Response: Point cloud registration, which relies on geometric feature matching, is an effective approach for achieving accurate registration results without the need for control or reference points. Among the widely used algorithms for point cloud registration are the sample consensus initial alignment (SAC-IA) and iterative closest point (ICP) algorithms. In order to enhance registration accuracy, a hybrid method (SAC-IA + ICP) was developed by combining SAC-IA and ICP. However, this approach requires proper initialization and may be susceptible to local optima. To address these challenges, we propose a correspondence estimation method that matches point clouds and calculates spatial transformations to facilitate registration. This technique leads to improved point cloud matching and registration accuracy. Detailed information regarding this approach can be found in Section 3.3 and Section 3.4 of the manuscript.

To evaluate the performance of our proposed method, we compare it with the SAC-IA and SAC-IA + ICP methods, which are selected as benchmarks for comparison.

In evaluating the performance of our proposed method, we compare it with the SAC-IA and SAC-IA + ICP methods, which are selected as benchmarks for comparison. While there are other point cloud registration methods available, such as the 3Dmatch method and learning-based approaches like PointNet and PointNet++, these methods were not included in the comparison due to their complex computations, reliance on large training datasets, and the need for high-end computer configurations. In contrast, our proposed method can be executed on conventionally configured computers, where learning-based methods often encounter difficulties. For reference, our computing platform consists of an Intel Core i5-10500 CPU with 8GB RAM (as indicated in Section 4).

Comment 6: Please clearly highlight how your work advances the field from the present state of knowledge and you should provide a clear justification for your work. The impact or advancement of the work can also appear in the conclusion.

Response: The highlights of this work are as follows:

• We propose an association description and assessment method based on FPFH and Bhattacharyya distance. This method exhibits rotational invariance to point clouds and demonstrates improved accuracy for point clouds with noise and low overlap.
• We develop a matching pair pruning strategy using RANSAC. By evaluating the correlation between matching pairs, incorrect matches are effectively removed, leading to an increased proportion of correct matching pairs.
• Through a series of registration experiments on real-world tree point clouds and synthesized point clouds with Gaussian noise, we demonstrate the effectiveness of the proposed method.

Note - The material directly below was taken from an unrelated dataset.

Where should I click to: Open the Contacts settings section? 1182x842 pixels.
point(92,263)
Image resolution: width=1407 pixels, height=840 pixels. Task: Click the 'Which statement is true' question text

Furthermore, in the Conclusion section, we highlight the advancements of this work:

The proposed method holds promise in enhancing the efficiency and accuracy of plant phenotype monitoring. The extracted phenotypes, such as height, diameter at breast height, and canopy size, serve as crucial indicators for measuring plant growth. As a result, this method holds significant practical value in the fields of agriculture and forestry.

Comment 7: It is suggested that the author add some prospects for future research directions.

Response: Our future work will primarily concentrate on automatically adjusting the parameters of statistical filtering to adapt to various scenarios. Additionally, we plan to explore the potential of multi-sensor data fusion, combining visual features and LiDAR information. This integration aims to enhance the stability and reliability of large-scale point cloud registration, ultimately facilitating accurate 3D reconstruction of plants. These research directions have been included in the Conclusion section of the revised manuscript.

Author Response File: Author Response.pdf

Round 2

Reviewer 3 Report

The manuscript has been improved a lot according to the reviewers' comments. The authors carefully checked the whole manuscript and addressed all the comments seriously. I think the manuscript can be accepted in its present form.